Senators support spending trims

Udall, Bennet back entitlement, military cuts in proposal

WASHINGTON – As Congress moves to hash out a new budget, Colorado’s senators are pushing for debate about a plan that would reduce the deficit by $4 trillion by the end of the decade.

The plan also would entail spending cuts in major programs such as Social Security and Medicare, as well as other controversial measures.

Sens. Mark Udall and Michael Bennet, both Democrats, are calling for consideration of the plan, the details of which were proposed by President Obama’s deficit commission, a bipartisan group created last year to offer policy recommendations for balancing the budget.

Udall and Bennet have said the plan includes some difficult yet necessary steps toward fiscal stability.

Some of those steps include deep cuts not only in discretionary spending but also in entitlement and military spending.
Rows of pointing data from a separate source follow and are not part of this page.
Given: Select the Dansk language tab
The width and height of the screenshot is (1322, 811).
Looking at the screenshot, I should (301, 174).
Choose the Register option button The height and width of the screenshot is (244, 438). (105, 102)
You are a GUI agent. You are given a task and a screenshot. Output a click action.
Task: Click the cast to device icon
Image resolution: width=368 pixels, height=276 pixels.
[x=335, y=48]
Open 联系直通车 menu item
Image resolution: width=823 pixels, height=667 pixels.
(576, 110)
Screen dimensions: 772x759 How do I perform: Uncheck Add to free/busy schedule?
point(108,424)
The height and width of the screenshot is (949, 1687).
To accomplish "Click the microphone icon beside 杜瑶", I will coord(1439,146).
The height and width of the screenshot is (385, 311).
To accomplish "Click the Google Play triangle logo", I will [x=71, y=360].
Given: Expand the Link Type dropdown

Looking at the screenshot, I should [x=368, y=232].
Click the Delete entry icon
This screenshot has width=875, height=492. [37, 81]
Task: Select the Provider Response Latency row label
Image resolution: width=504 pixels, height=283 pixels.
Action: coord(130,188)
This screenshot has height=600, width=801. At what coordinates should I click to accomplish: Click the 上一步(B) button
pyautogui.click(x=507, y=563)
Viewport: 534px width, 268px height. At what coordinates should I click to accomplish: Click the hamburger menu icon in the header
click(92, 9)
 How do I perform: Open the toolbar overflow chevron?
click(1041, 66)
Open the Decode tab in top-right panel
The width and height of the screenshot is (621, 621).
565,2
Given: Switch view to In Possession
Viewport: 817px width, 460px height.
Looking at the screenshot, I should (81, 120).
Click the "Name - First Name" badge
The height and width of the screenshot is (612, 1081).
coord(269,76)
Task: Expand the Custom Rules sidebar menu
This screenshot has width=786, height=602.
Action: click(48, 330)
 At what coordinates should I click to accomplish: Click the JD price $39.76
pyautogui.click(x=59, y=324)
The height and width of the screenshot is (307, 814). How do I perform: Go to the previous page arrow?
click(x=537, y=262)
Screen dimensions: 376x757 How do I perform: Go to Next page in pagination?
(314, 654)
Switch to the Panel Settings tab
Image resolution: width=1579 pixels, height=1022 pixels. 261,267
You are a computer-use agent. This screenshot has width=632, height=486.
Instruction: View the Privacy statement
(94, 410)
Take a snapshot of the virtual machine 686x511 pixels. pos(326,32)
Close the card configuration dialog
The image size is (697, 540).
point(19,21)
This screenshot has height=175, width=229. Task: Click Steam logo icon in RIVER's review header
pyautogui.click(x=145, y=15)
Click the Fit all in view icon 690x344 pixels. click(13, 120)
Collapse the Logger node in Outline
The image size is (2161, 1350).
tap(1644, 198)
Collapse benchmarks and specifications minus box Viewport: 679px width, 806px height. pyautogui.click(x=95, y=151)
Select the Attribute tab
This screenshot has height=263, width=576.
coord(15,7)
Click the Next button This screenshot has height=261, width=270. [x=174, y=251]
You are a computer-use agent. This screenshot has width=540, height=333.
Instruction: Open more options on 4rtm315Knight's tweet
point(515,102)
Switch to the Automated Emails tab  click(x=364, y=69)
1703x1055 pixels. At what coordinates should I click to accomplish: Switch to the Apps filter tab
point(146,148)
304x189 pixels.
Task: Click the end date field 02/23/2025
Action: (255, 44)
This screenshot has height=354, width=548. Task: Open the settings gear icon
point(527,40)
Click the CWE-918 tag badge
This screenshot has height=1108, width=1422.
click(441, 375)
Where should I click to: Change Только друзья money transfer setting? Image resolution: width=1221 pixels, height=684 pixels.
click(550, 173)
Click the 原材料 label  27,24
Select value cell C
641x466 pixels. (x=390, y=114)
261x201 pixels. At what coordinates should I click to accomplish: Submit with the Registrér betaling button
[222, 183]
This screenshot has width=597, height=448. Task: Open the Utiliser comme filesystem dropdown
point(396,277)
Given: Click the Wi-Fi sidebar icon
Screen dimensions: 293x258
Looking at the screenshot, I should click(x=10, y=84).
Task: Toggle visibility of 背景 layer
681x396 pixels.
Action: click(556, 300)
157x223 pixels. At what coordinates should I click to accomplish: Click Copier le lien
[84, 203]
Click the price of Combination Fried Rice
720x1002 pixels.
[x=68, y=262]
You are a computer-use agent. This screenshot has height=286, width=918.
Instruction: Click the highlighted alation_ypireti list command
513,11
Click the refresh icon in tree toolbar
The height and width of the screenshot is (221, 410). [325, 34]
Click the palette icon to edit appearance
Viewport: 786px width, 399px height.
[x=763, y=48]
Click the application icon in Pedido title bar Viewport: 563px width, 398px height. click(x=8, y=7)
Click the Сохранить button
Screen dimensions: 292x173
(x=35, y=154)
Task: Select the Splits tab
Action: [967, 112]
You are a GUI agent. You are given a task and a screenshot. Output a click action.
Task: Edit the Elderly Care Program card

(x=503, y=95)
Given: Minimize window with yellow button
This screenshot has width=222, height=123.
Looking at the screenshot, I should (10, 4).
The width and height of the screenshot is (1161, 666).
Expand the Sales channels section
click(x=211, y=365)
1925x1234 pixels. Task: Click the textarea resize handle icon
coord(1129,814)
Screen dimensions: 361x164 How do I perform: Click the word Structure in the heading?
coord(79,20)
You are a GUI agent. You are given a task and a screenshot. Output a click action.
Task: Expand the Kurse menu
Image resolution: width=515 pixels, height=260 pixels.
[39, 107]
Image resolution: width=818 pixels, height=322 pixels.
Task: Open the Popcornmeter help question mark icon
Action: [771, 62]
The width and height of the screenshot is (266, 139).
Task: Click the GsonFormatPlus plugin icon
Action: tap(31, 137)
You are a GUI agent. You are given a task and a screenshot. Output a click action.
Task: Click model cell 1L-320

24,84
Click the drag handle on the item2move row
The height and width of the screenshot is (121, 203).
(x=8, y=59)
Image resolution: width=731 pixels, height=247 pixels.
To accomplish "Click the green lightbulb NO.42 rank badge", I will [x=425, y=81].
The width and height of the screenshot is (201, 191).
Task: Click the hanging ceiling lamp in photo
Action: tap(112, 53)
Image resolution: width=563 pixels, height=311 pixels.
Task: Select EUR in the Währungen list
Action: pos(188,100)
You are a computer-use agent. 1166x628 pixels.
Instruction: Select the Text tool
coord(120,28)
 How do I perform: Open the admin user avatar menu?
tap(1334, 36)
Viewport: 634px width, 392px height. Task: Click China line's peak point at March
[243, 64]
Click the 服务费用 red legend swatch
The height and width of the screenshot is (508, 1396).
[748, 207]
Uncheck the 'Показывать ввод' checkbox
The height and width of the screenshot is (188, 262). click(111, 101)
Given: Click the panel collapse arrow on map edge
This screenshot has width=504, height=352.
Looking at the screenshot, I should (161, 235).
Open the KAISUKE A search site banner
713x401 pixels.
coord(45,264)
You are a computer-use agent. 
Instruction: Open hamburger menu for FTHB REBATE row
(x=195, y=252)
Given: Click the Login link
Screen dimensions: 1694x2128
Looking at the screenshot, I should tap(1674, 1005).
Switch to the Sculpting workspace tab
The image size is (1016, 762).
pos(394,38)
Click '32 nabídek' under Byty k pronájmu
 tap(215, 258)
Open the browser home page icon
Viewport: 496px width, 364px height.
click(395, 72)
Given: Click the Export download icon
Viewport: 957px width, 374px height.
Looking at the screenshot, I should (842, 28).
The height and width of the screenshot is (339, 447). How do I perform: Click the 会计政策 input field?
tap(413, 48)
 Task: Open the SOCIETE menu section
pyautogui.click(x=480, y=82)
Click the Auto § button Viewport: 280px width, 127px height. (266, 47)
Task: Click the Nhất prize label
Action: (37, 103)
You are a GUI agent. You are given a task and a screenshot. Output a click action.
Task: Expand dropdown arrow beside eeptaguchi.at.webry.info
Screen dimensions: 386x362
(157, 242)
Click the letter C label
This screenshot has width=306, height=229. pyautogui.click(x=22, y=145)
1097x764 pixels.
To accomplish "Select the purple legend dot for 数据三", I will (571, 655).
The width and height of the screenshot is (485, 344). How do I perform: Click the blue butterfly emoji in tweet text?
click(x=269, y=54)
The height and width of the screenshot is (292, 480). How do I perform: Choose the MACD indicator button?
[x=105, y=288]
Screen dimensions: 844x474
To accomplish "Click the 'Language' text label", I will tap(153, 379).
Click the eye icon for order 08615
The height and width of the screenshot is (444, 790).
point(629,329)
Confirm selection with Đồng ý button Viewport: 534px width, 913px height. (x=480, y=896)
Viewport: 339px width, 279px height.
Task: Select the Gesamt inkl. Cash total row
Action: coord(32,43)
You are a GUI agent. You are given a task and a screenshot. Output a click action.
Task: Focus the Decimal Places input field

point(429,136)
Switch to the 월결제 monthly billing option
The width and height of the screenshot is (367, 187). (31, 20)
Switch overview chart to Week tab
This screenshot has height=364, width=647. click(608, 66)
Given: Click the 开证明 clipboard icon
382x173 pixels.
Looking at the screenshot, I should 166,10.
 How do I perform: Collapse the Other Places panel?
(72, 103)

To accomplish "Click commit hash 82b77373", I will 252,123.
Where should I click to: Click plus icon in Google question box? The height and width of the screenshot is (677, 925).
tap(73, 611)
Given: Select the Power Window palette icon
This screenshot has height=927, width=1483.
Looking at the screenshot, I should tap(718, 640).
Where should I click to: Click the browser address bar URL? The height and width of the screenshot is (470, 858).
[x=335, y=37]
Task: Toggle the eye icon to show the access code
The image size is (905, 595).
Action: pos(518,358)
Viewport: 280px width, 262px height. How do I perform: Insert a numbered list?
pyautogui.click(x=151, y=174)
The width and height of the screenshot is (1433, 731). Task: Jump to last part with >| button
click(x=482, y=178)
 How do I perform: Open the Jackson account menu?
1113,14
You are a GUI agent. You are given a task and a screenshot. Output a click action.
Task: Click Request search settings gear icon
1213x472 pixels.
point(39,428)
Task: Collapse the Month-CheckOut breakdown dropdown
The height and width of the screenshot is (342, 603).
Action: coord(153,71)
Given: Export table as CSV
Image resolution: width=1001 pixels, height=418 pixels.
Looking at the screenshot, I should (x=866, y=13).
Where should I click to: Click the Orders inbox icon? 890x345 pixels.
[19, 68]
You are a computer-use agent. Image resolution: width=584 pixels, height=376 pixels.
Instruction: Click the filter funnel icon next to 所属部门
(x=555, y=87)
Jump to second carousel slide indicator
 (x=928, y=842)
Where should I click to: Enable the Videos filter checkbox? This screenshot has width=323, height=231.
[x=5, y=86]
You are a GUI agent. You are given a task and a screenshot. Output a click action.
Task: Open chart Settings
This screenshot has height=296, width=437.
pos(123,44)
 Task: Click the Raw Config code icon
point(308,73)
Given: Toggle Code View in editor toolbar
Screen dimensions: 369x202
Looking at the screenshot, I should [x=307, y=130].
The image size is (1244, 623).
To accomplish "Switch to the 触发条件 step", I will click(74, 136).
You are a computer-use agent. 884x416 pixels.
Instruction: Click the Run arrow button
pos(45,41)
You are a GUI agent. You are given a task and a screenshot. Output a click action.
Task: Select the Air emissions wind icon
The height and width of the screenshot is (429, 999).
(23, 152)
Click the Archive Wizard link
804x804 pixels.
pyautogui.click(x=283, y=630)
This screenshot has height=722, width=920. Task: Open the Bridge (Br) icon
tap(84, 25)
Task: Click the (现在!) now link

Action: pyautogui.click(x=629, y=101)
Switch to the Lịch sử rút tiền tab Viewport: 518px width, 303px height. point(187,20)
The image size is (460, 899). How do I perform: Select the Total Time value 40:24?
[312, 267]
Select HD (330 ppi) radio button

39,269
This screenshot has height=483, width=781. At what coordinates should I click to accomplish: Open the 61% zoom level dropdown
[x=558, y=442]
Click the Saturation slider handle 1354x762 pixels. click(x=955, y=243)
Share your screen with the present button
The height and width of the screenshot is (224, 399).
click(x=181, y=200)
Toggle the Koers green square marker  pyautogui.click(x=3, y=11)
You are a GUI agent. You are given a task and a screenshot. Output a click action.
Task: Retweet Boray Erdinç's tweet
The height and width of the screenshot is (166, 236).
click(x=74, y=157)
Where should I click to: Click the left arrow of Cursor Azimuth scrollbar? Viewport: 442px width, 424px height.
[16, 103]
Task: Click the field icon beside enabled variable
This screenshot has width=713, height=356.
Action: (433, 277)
Other proposals include a higher retirement age, the elimination of some popular tax breaks such as the mortgage-interest deduction and an increase in the gas tax.

However, the plan also includes some more popular proposals, including simplifying the tax code and broadening the tax base.

Udall’s office said although there are some details he disagrees with, overall he supports the commission’s comprehensive blueprint for fixing the budget.

“You can’t (fix the budget) just by cutting discretionary spending,” said Udall’s press representative, Jennifer Talhelm, saying that reforms to discretionary, entitlement and defense spending needed to be addressed together.

The House approved a budget for the rest of the year that would reduce funding by $61 billion by slashing discretionary spending but largely leaves defense and entitlement spending alone. However, House Republicans said their budget for next year will include entitlement reform.

Talhelm said the commission’s bipartisan approval of the plan is a major factor in Udall’s support. Of the members on the commission, 11 out of 18 approved the plan. The vote fell three short of the 14 needed to send it to Congress for a vote, but garnered support from such ideological opposites as Sens. Dick Durbin, D-Ill., and Tom Coburn, R-Okla.

Bennet, as Udall, also is pushing for debate about the plan, and is part of a bipartisan group of senators led by Mark Warner, D-Va., and Saxby Chambliss, R-Ga., that are calling for an up-or-down vote on the commission’s recommendations.

He addressed some of the more painful recommendations at Tuesday’s Senate Banking Committee hearing with Federal Reserve Chairman Ben Bernanke, questioning how painless they would seem in the present compared with down the line.

“One of the things that I worry about is that if the capital markets decide one day that they don’t want to buy our debt at the price that they’re now buying it, that the result of that is going to be catastrophic,” Bennet said. “With the federal government’s balance sheet, there’s no room for a policy response at that point.

“The sooner we get after it, the less painful it’s actually ultimately going to be and the more likely we are to protect ourselves,” he said.

Some projections put the deficit for 2011 at $1.6 trillion.

Karen Frantz is an American University student and an intern for The Durango Herald. She can be reached at

A previous version of this story incorrectly attributed the final quotations. They were spoken by U.S. Sen. Michael Bennet. The error was made in editing.